Bringing It Together
The common thread running under these findings, made repeatedly by social researchers, is that: irrespective of the content of the belief or the degree to which it is—if ever—valid (which the believer is unquestionably convinced of), it is the way that these groups hold their beliefs and practice them that ultimately produce undesirable effects, even to the believers as to others. Such is the perilous effect of our perceived personal supremacy. It leads to an "us vs them" situation. Where "us" or "we" represent the fighters for what is right, anyone apart from our ideas has to be--inadvertently and yet consequently--wrong, dangerous and the root of evil! And nothing good can be accomplished unless first the elimination of such elements of distress is undertaken!
Such extremism often (and definitely when unchecked) leads to violence and enforcing—in the name of moral responsibility, to the extent of compromising the fundamental, human and democratic rights of other persons or groups, which is essential in Indian democracy, at least on paper!
Historically, it's questionable whether such people carry out any proper assessment of the situation with sound reasoning and scientific rigour. Even less so, when they're operating from a mob mentality. It rather looks like a struggle to see the world become into what one has taken to be just and right, even with evidence of ensuing ill effects. It may not be good, but it feels good to fight for such a "righteous world".
In short, when we perceive ourselves as superior, owing to any personal attribute or affiliated ideas and beliefs, we diminish our powers of reasoning, put "blinds" on our mind, and at length become a force of harm rather than help. Self-awareness, unbiased self-reflection, and free thinking--free of stubborn compliance with a set of beliefs are mighty helpful to lose these blinds. More than trying to prove righteousness, let's try pursuing effectiveness.
Casolari, M. (2000). Hindutva's Foreign Tie-up in the 1930s. Archival Evidence. Economic And Economic Weekly, 35(4) 3-7
"Cultural Racism." Encyclopedia of Race and Racism. . Retrieved November 06, 2018 from Encyclopedia.com: https://www.encyclopedia.com/social-sciences/encyclopedias-almanacs-transcripts-and-maps/cultural-racism
Dhawan, H. (2018, August 26). Bhakts vs liberals: War plays out on tees. Times Of India. Retrieved from https://timesofindia.indiatimes.com/home/sunday-times/bhakts-vs-liberals-war-plays-out-on-tees/articleshow/65545949.cms on November 14, 2018
Ghemawat, P. (2011). World 3.0: Global Prosperity and How To Achieve it. Harvard Business Review Press.

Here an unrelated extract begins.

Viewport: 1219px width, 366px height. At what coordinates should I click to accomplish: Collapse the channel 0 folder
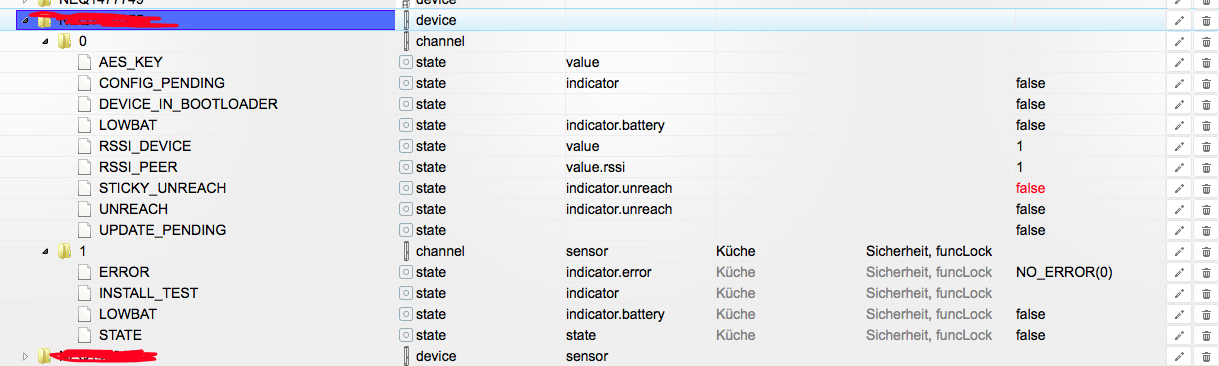tap(45, 42)
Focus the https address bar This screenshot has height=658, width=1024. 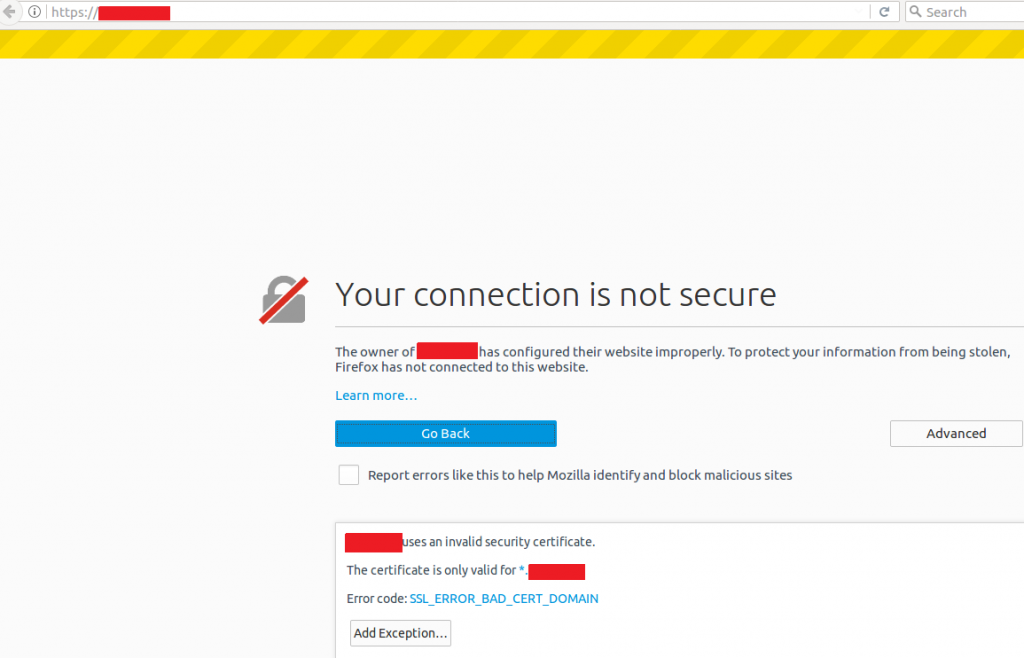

Hall, M.P., & Raimi, K.T. (2018). Is belief superiority justified by superior knowledge? Journal of Experimental Social Psychology, 76, 290-306.
Lasseter, T. & Jain, R. (2018, March 6). By Rewriting History, Hindu Nationalists Aim to Assert Their Dominance Over India. Reuters. Retrieved from https://www.reuters.com/investigates/special-report/india-modi-culture/ on November 14, 2018
Sachdeva, S., Iliev, R., & Medin, D. L. (2009). Sinning saints and saintly sinners: The paradox of moral self-regulation. Psychological Science, 20(4), 523-528.
Tappin, B. M., & McKay, Ryan. (2016). The Illusion of Moral Superiority. Social Psychological and Personality Science, 8.